The findings could explain why obese young people do worse on initial chemotherapy – called induction therapy – than their peers who aren't obese.
"Induction chemotherapy provides a patient's best chance for remission or a cure," principal investigator Dr. Steven Mittelman, of The Saban Research Institute of Children's Hospital Los Angeles, said in a hospital news release.
Negative impact
"Our findings indicate that a patient's obesity negatively impacts the ability of chemotherapy to kill leukaemia cells, reducing the odds of survival."
However, the current study was only designed to find a connection between pre-treatment obesity and leftover cancer cells. It wasn't designed to prove that obesity was the definitive cause of the poorer outcomes.
For the study, the researchers focused on nearly 200 patients between the ages of 1 and 21 years. About one-third were overweight or obese, as defined by the U.S. Centres for Disease Control and Prevention.

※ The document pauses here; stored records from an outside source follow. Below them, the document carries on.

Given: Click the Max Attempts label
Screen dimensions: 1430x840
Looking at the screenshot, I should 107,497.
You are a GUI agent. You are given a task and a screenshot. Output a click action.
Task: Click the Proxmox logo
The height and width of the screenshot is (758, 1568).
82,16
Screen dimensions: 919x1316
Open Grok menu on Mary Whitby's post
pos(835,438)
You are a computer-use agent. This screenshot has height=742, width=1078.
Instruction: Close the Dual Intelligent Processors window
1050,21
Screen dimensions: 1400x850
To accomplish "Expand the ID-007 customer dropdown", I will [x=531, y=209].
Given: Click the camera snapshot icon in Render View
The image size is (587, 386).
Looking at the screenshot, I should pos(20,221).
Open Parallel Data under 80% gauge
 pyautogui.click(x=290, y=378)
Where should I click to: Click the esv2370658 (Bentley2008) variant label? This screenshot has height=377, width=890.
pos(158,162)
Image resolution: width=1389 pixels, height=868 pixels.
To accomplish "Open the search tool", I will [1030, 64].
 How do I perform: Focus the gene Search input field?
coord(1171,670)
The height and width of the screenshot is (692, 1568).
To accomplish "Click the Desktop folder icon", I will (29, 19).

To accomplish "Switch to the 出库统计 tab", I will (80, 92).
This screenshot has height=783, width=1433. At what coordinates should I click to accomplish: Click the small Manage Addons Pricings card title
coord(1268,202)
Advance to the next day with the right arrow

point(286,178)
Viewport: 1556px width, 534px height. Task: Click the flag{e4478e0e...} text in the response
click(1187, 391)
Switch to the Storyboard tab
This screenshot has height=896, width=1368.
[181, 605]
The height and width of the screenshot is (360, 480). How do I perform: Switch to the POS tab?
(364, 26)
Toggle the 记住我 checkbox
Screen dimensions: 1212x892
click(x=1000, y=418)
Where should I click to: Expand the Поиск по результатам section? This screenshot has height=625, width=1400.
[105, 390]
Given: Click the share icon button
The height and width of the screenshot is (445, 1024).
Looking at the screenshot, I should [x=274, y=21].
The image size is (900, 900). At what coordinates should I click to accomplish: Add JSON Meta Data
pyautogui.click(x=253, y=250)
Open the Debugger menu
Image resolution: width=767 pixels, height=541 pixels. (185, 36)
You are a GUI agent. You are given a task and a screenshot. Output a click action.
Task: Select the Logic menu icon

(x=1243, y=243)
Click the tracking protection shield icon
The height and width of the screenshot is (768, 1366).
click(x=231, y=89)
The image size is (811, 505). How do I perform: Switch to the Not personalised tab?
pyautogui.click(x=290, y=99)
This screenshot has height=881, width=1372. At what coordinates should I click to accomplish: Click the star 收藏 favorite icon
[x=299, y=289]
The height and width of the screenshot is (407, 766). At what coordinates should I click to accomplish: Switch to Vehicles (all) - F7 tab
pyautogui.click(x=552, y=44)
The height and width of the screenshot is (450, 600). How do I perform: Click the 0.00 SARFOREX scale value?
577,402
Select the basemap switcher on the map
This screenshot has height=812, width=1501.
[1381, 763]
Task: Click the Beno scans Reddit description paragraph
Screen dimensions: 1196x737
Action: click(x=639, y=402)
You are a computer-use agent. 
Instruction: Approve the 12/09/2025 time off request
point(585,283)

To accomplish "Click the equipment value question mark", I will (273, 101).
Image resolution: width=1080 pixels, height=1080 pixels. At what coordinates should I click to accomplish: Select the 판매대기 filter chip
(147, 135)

Researchers found that those with so-called "minimal residual disease" – leukaemia cells that can be detected by sensitive methods – were more likely to have poor results over the next two to five years.
Worst outcomes
The patients who were obese and had residual disease had the worst outcomes of all in the study.
"In addition to increasing a patient's likelihood of having persistent disease following treatment, obesity appears to add a risk factor that changes the interaction between chemotherapy and residual leukaemia cells," said the study's co-lead investigator Dr. Hisham Abdel-Azim of The Saban Research Institute in the release.
Gaining weight during the first month of treatment didn't appear to worsen outcomes, the study found.